Work instructions - Your task is to filter the data below down to the lines holding "This".

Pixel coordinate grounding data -
:::

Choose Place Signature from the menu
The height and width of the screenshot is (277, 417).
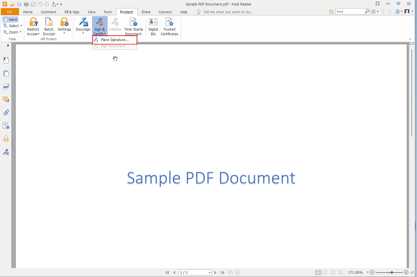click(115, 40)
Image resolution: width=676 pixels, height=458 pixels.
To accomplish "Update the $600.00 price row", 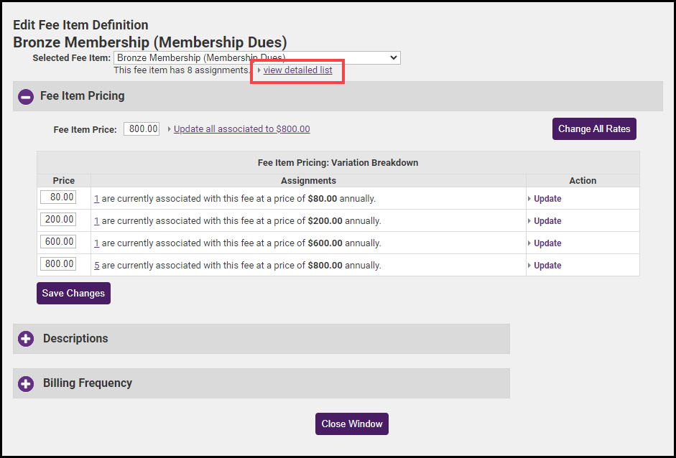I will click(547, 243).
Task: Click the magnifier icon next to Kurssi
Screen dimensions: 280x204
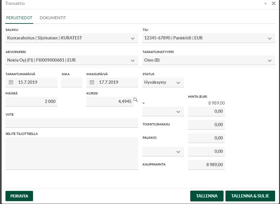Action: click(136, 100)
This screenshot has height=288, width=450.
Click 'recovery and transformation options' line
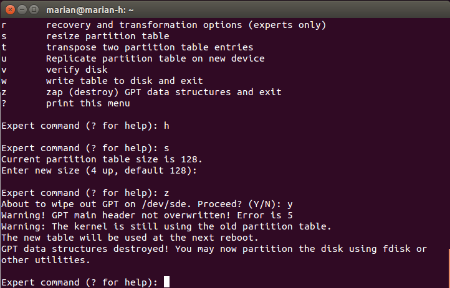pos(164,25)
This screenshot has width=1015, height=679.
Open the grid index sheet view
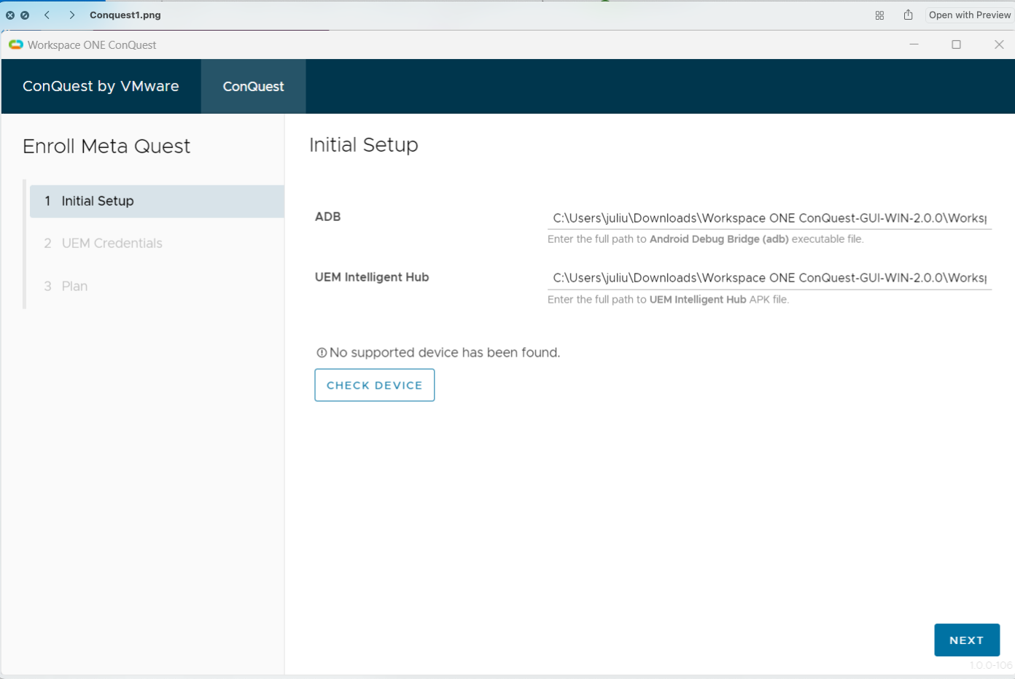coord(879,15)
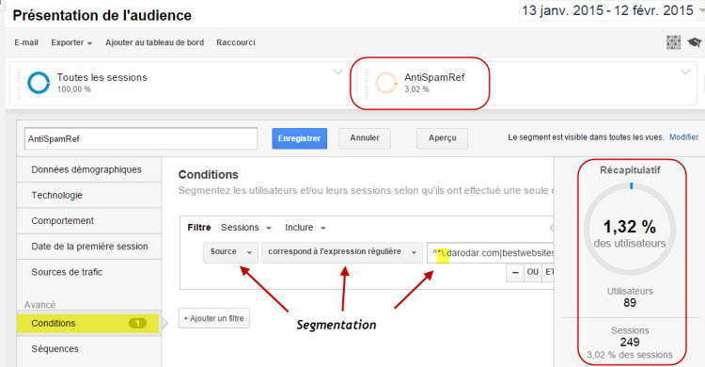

:::

Output of the task -
This screenshot has height=288, width=450.
This screenshot has width=1015, height=679.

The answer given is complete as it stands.